Até que ponto o atual governo é culpado de lidar mal com uma crise sem precedentes? Como uma espécie de membro associado do clube de líderes “nacionalistas” (aspas colocadas pelo tradutor para o português brasileiro) populistas, Johnson compartilha algumas de suas características de tendência a desastres. Eles foram vividamente exibidos no ano passado nos Estados Unidos sob o comando de Donald Trump, na Índia sob o comando de Narendra Modi e no Brasil sob o comando de Jair Bolsonaro. Suas múltiplas falhas incluem demagogia que exagera e explora ameaças imaginárias, mas que não é boa para lidar com ameaças reais. Outra característica comum é um culto à personalidade que projeta um líder que não pode errar e não pode admitir erros, negando que algo está dando muito errado até que seja tarde demais para fazer algo para impedi-lo.

 

Será que Johnson e seu governo sairão impunes, renunciando à responsabilidade pelos desastres do ano passado e pelas mortes desnecessárias de tantas pessoas?

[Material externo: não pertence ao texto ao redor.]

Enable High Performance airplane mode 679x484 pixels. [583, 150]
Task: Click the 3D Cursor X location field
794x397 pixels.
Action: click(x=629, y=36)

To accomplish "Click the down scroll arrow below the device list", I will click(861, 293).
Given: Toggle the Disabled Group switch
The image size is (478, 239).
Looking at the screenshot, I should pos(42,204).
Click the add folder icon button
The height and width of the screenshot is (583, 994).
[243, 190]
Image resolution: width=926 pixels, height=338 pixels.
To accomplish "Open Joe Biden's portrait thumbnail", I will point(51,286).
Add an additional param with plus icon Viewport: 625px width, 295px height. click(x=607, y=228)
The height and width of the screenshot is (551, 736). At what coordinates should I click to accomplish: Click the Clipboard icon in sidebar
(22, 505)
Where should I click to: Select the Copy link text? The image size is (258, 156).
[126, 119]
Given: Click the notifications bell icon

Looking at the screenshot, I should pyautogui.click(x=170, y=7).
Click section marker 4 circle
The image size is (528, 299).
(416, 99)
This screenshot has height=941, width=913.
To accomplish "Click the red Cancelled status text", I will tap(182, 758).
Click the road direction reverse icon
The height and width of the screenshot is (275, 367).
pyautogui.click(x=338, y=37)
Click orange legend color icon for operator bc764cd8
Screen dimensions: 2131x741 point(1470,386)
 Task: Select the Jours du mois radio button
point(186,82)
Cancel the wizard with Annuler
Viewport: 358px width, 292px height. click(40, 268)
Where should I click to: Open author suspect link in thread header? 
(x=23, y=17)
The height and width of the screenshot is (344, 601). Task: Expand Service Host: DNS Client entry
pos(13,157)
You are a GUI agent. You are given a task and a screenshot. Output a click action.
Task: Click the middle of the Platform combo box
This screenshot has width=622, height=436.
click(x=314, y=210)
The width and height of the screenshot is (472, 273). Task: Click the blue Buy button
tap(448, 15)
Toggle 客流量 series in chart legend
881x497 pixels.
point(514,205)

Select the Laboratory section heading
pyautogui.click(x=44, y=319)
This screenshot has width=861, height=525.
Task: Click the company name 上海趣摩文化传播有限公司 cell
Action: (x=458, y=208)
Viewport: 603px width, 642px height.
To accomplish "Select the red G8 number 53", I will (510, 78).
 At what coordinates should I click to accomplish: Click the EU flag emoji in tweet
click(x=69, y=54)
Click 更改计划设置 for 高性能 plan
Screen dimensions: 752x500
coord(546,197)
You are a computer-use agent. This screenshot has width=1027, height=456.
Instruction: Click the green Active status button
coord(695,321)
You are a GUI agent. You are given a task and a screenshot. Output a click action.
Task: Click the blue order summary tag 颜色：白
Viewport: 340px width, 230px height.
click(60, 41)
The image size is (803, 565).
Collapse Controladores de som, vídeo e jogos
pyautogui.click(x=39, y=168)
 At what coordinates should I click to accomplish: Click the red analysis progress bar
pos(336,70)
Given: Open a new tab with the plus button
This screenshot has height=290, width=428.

É muito provável que sim, porque o público, compreensivelmente, prefere pensar nas boas notícias hoje, em vez de insistir nas más notícias ontem.

 

Enfatizar o sucesso atual dos britânicos contra o vírus e minimizar o fracasso do passado é considerado um dever patriótico. Johnson e seus ministros alegarão que estão ocupados demais em conduzir a campanha de vacinação - embora isso seja em grande parte o trabalho dos cientistas e do NHS - para serem incomodados pela história passada, mesmo quando essa história pode ter ocorrido apenas seis meses atrás.

 

Uma abordagem semelhante funcionou bem para Haig e Rawlinson, cujas carreiras não foram prejudicadas pelo massacre do Somme que presidiram. Depois de fazer esforços disfarçados e semitransparentes para adulterar o recorde histórico, eles continuaram ocupando cargos importantes e as vítimas de sua incompetência não estavam em posição de reclamar.

 

Patrick Cockburn é o autor de War in the Age of Trump (Verso).